Answer these from the passage on breaking diplomatic ties with Iran:
1. On what date did the shah arrive in New York?
2. How did the State Department send the President's announcement to US diplomatic posts?
3. Until what date was the release of the hostages delayed?
:: Passage provided ::
Breaking Diplomatic Ties with Iran during the Hostage Crisis, 1980

Cyrus Vance, Department of State telegram regarding the President’s announcement on Iran, April 8, 1980.  (National Archives, 23914338)On April 7, 1980, President Jimmy Carter announced the breaking of diplomatic ties with Iran as a result of the Iran hostage crisis of 1979–1981.

The US had first become actively involved in Iran in 1953, when the CIA helped overthrow the country’s prime minister, Mohammad Mossadegh, who implemented legislation to wrest control of Iran’s oil fields from Great Britain. The US supported the return of Iran’s monarch, Mohammed Reza Shah Pahlavi, a brutal dictator who strove to modernize Iran while ruthlessly suppressing his opponents. In 1978, religious leaders, lower- and middle-class Iranians, and the military staged uprisings across the country, forcing the shah to flee on January 16, 1979. On February 1, the Ayatollah Khomeini, an exiled religious leader, returned to Iran, setting up a militant Islamic government and escalating anti-American sentiments.

Later that year, the shah requested permission to be treated for cancer in the United States. Despite his misgivings, President Carter heeded the recommendations of his senior advisors and permitted the shah to enter the country. On October 22, 1979, he arrived in New York, which (as Carter had feared) angered the Iranian revolutionaries. Thirteen days later, protestors stormed the US embassy in the Iranian capital city, Tehran, took sixty-six Americans hostage, and demanded that the shah be extradited. Five women and eight Black men were released in November and another hostage was released in July due to health problems. The remaining fifty-two people spent 444 days in captivity.

The taking of diplomats as hostages shocked the world. The UN stopped short of official sanctions when the Soviet Union vetoed the resolution. The United States attempted to negotiate with Iran and enacted sanctions, including a ban on Iranian oil. In late March 1980, President Carter demanded that the American hostages be turned over to the Iranian government. While the militants said they would be willing to comply, Khomeini decided on April 7 that the hostages would remain in the hands of their captors. That day, President Carter gave a speech outlining the steps the US had taken to resolve the crisis and announcing sanctions and the severing of diplomatic ties with Iran:

Ever since Iranian terrorists imprisoned American embassy personnel in Iran in early November, these 50 men and women—their safety, their health and their future—have been our central concern. We have made every effort to obtain their release on honorable, peaceful and humanitarian terms, but the Iranians have refused to release them or even to improve the inhuman conditions under which they are being held captive. The events of the last few days have revealed a new and significant dimension of this matter. The militants controlling the embassy have stated they are willing to turn the hostages over to the government of Iran, but the government has refused to take custody of the American hostages. This lays bare the full responsibility of the Ayatollah Khomeini and the Revolutionary Council for the continued illegal and outrageous holding of the innocent hostages. The Iranian government can no longer escape full responsibility by hiding behind the militants at the embassy.

The announcement was sent by the State Department in a telegram to US diplomatic posts the next day.

On January 18, 1981, Iran and the United States reached an agreement for the release of the hostages. Complications with the financial arrangements of the deal delayed the release until January 20—a few hours after Ronald Reagan was sworn in as president.

A full transcript is available here.
:::
:: Supplied information ::
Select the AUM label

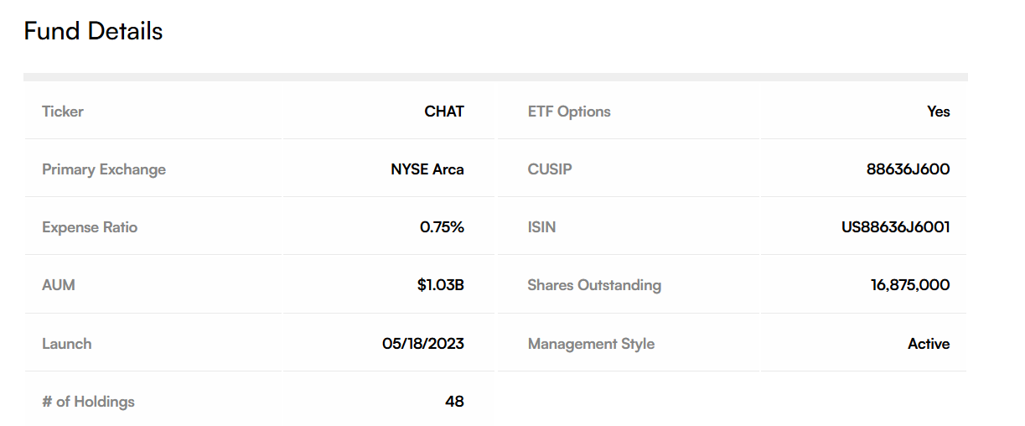59,285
:::
Completed task:
1. October 22, 1979
2. In a telegram, the day after the announcement
3. January 20, 1981